Moravagine nous présente- par le biais du narrateur, un médecin-le dernier descendant d´une lignée noble dégénérée de l´Europe de l´Est qui se trouve interné dans une clinique près de Berne pour cause d´homicide. Il s´en évade grâce à la complicité du médecin et les deux hommes en fuite vivent des aventures cocasses et loufoques à travers le monde.
Enfin, Emmène –moi au bout du monde est un roman à clefs sous couvert d´intrigue policière qui serait inspiré dans la vie de la comédienne Marguerite Moreno.
La poésie de Blaise Cendrars –dont je vous ai reproduit un extrait, tiré de La prose du Transsibérien, au début de cet article- est l´exaltation de la modernité, du progrès, des machines, du bruit des roues sur les rails, de la peinture, bref de la vie. Sa verve et son esprit bouillonnant et révolutionnaire ne vont pas sans rappeler, à certains moments, les textes du mouvement futuriste fondé par Filippo- Tommaso Marinetti. Sa poésie est regroupée chez Denoël dans le volume Du monde entier au cœur du monde et en édition de poche en deux tomes dans la collection Poésie chez Gallimard.
Dans une vie pleine d´aventures, la grande frustration de Blaise Cendrars aura été le cinéma, une de ses passions majeures où il n´a jamais pu néanmoins exceller, malgré l´écriture de quelques scénarii et sa participation comme assistant et figurant, dans les années vingt, au film J´accuse de Abel Gance. Fasciné par Hollywood, il en a fait un reportage lors d´un séjour aux Etats-Unis dans les années trente.

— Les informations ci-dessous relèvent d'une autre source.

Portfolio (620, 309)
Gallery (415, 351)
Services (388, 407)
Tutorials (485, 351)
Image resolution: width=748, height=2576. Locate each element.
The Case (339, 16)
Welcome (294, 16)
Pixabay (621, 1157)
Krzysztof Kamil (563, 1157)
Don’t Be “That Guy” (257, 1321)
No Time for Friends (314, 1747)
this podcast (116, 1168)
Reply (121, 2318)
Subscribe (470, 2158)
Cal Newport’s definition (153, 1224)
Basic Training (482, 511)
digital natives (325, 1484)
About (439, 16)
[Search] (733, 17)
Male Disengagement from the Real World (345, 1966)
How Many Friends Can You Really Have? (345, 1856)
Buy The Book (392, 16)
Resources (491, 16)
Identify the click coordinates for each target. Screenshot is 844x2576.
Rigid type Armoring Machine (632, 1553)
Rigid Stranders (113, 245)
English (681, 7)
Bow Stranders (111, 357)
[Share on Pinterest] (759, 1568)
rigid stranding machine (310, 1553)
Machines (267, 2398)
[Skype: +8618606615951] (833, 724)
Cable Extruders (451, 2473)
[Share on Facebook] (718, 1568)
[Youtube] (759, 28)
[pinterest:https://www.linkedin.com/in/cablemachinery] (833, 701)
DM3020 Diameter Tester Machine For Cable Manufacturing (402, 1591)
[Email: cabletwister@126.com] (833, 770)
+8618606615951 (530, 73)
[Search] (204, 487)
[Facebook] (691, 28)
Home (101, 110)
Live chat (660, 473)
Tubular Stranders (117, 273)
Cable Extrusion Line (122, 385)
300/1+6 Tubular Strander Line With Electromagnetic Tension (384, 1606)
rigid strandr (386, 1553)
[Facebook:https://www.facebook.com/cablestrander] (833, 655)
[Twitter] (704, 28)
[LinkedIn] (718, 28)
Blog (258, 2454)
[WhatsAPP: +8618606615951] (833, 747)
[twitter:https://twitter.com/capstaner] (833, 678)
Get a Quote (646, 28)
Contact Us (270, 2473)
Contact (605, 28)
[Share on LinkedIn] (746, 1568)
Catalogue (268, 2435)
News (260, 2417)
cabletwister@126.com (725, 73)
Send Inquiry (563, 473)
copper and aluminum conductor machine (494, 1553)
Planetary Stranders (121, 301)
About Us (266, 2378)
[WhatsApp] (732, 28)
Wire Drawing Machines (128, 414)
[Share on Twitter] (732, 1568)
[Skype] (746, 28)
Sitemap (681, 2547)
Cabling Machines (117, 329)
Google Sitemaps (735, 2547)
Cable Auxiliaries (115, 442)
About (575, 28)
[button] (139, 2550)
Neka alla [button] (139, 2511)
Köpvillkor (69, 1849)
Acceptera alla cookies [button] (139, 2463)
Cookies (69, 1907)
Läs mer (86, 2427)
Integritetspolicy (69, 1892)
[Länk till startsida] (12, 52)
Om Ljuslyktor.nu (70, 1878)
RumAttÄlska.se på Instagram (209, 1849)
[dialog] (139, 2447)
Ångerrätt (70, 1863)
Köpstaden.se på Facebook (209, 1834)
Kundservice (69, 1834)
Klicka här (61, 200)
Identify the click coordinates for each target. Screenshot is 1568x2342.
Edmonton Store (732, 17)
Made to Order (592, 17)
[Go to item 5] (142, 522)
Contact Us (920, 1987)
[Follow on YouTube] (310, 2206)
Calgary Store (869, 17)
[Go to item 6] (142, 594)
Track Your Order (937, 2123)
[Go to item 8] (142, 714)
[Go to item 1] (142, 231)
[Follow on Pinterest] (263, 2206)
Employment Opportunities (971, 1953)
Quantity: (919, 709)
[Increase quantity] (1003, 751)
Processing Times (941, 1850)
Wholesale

À retenir encore que Blaise Cendrars fut un des premiers en Europe à s´intéresser à la culture africaine avec la parution en 1921 d´une Anthologie nègre avec des contes de tradition orale.
De Blaise Cendrars il nous reste ses œuvres, son esprit aventurier et révolutionnaire et cette éternelle image, clope au bec, de «vagabond intellectuel» selon l´expression du grand écrivain américain John Dos Passos.